What is your greatest achievement so far?
I've been very privileged to have worked on some great properties and with some fantastic people across the industry. Re-launching Bullseye was a great achievement as it wasn't a 'hot' property at the time and I will always be grateful to John Mariani (now with Drumond Park) for his support in making this possible and working to turn it into a great licensing opportunity.
But certainly, my greatest achievement to date is in taking the decision to leave the security of a good job in order to form Bulldog Licensing. With a very specific purpose in mind, we have managed to create a very stable company with a portfolio to rival any licensing agency in just over a year.
To be representing the most watched kids' show with a licensing programme (Thumb Wrestling Federation), a property with the strongest pedigree and greatest potential of any on the market (Orsum Island) and one of the strongest design properties on the market (Little Ewe) after such a short time is something of which I am very proud and which we are building on with our other excellent brands.

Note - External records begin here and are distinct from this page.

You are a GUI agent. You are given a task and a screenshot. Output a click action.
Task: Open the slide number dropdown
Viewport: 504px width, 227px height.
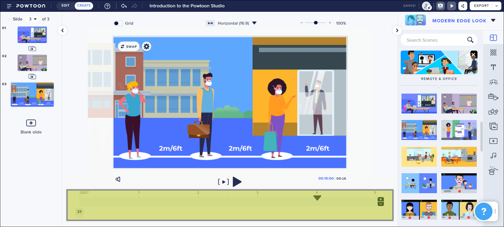tap(32, 19)
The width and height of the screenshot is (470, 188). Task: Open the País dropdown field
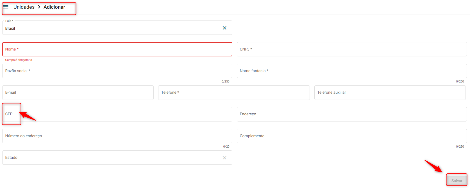(112, 28)
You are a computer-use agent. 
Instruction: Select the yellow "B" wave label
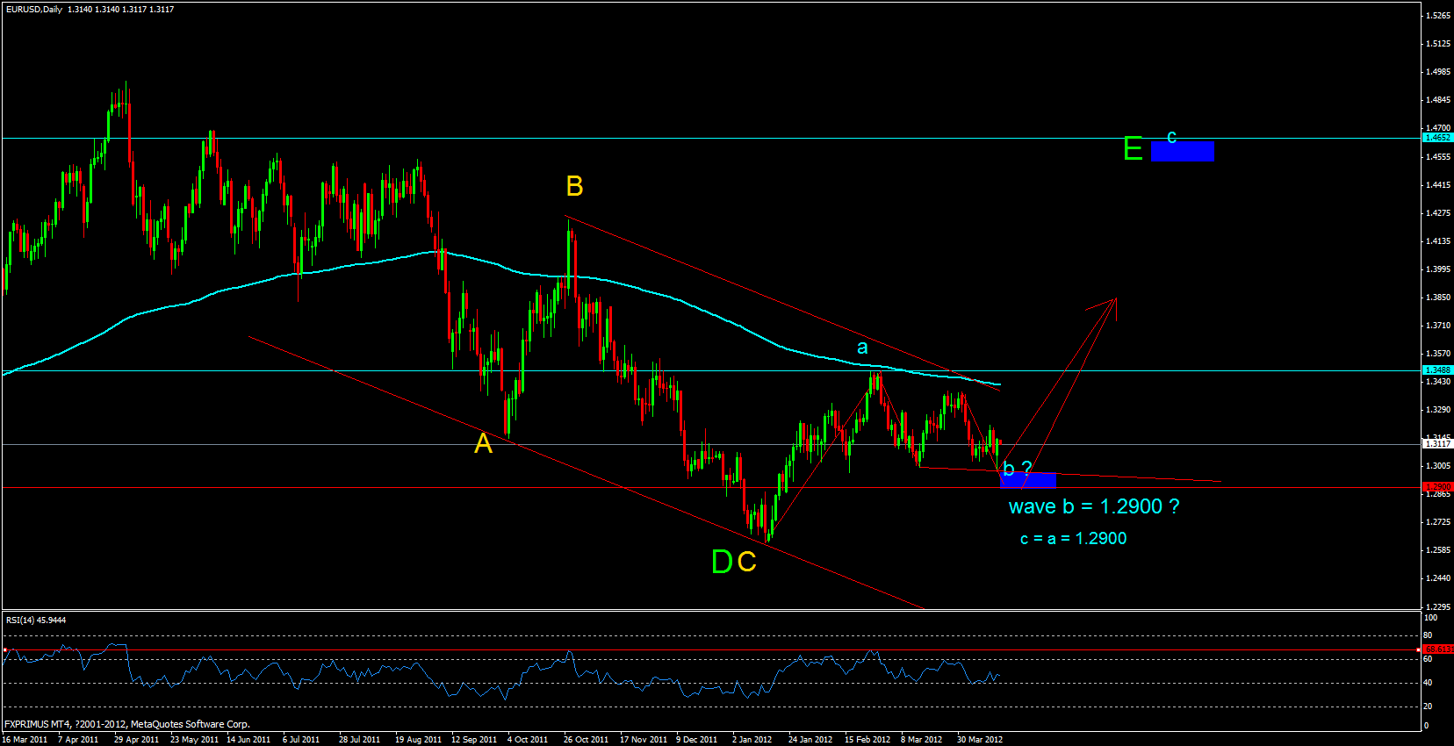574,186
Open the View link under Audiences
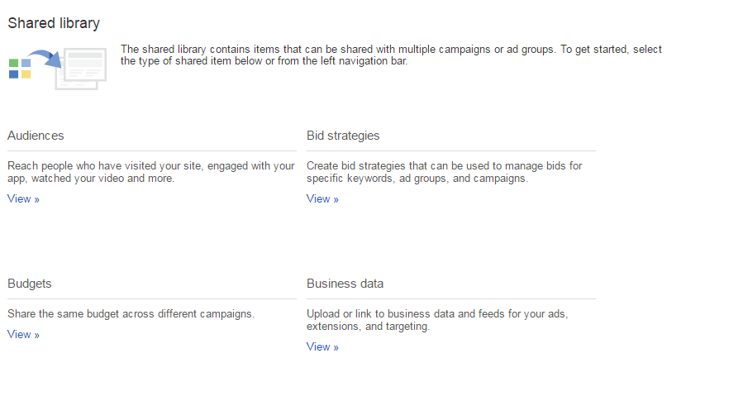This screenshot has height=401, width=743. pyautogui.click(x=23, y=199)
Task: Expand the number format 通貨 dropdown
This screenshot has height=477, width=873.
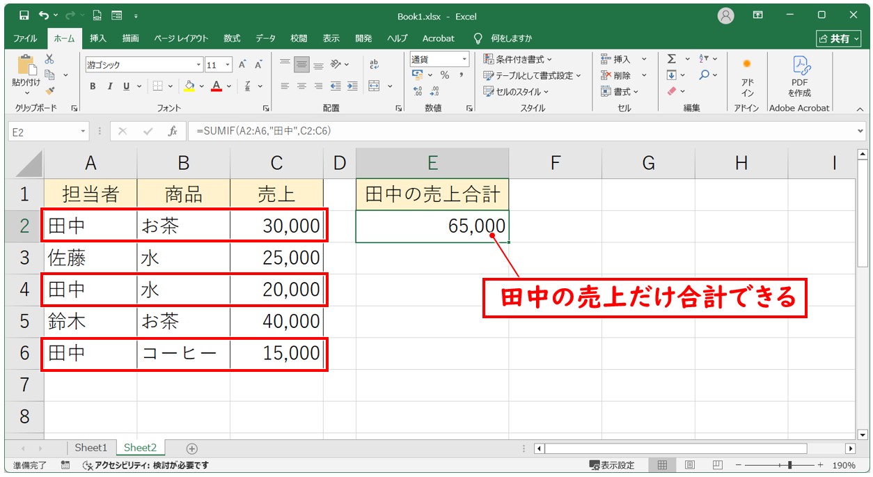Action: tap(464, 59)
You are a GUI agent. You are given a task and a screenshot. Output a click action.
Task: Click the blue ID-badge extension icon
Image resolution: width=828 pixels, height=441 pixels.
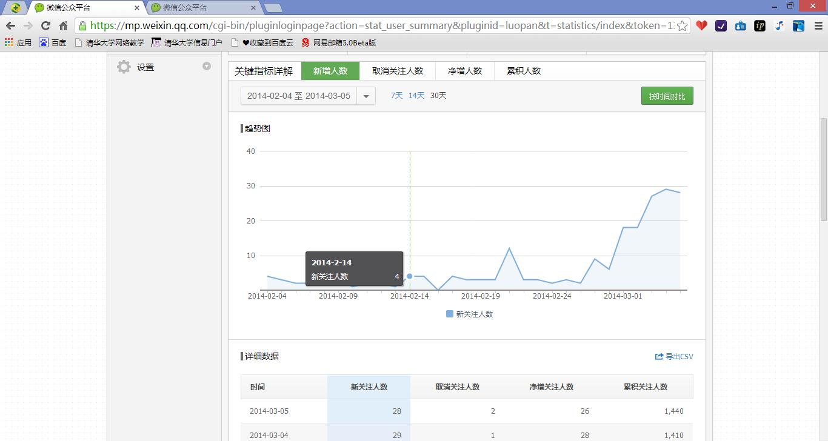tap(740, 27)
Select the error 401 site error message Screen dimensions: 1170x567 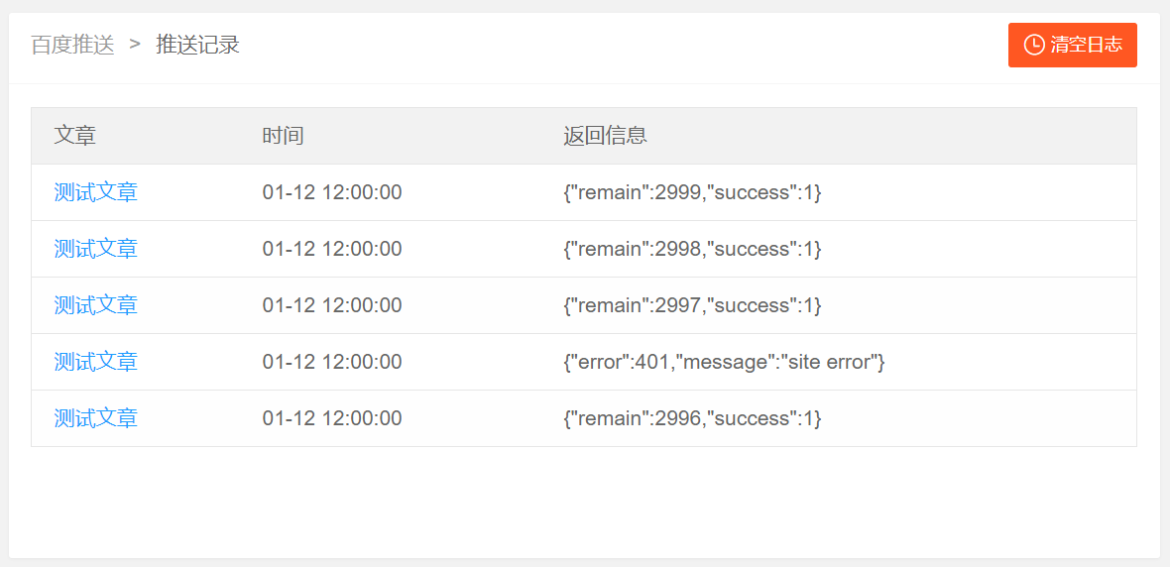click(724, 362)
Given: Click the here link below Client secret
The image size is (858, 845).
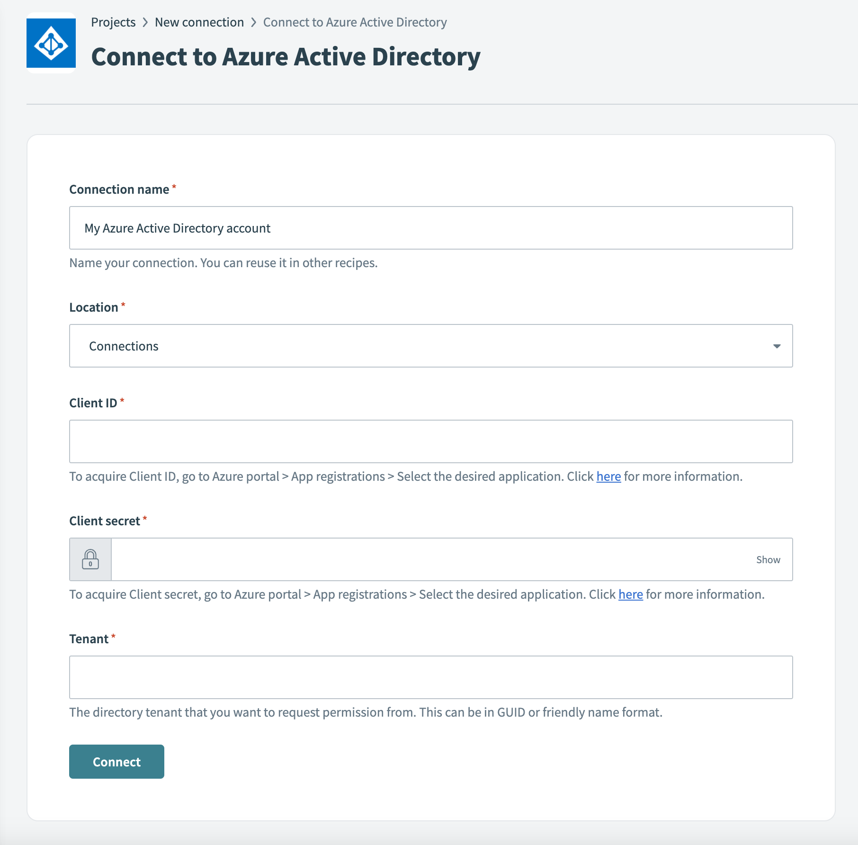Looking at the screenshot, I should [x=630, y=594].
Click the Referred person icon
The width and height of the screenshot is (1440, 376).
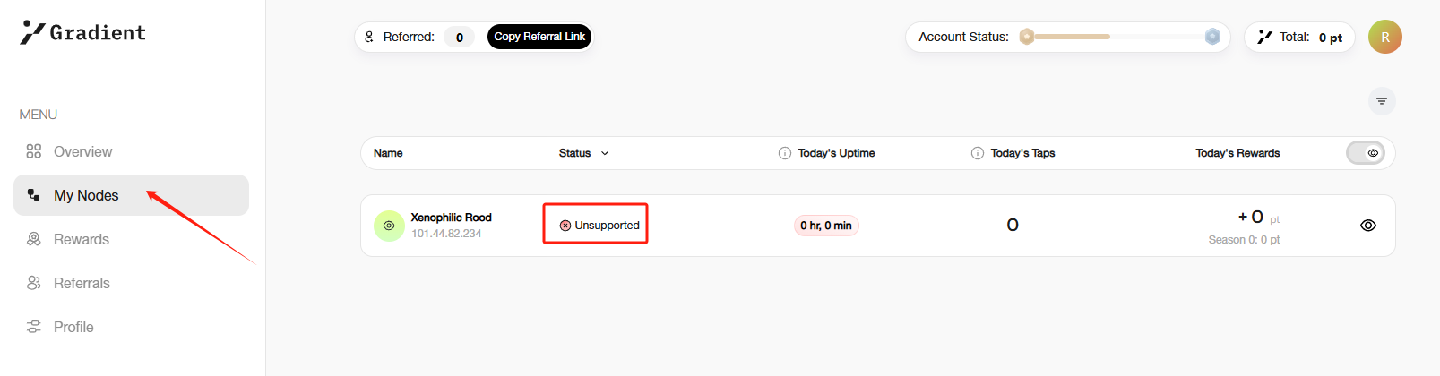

What is the best licence you have worked on so far in your career?
In terms of properties that are living up to their potential, I would have to say Thumb Wrestling Federation. Pulling in more viewers than any other licensed property in the UK and building on a classic play pattern, this property has the makings of a massive hit.

What licence would you most like to have in your portfolio?
Outside of the licences that we currently represent, I would most like to have the licence to print money.

If you could choose your dream job in licensing, what would it be and why?
After years of blank expressions, any job that's easier to describe to friends and family! Actually, I can't think of a better role than I currently have, running a successful licensing company that is specifically designed to cut down bureaucracy and promote great brands at a regional and international level.

What's the best thing about working in the licensing industry?
Not only are there some great people in the business, but the work is always interesting and varied. I remember meeting up with some friends one evening after work. One of them, a banker, grabbed his drink and downed half of it before revealing he'd lost a fortune on the markets that day; one of the others did similarly - as an accountant he was really struggling with a tough audit... I don't think I eased the situation when I revealed I'd spent the day discussing lingerie and bikinis with Kelly Brook.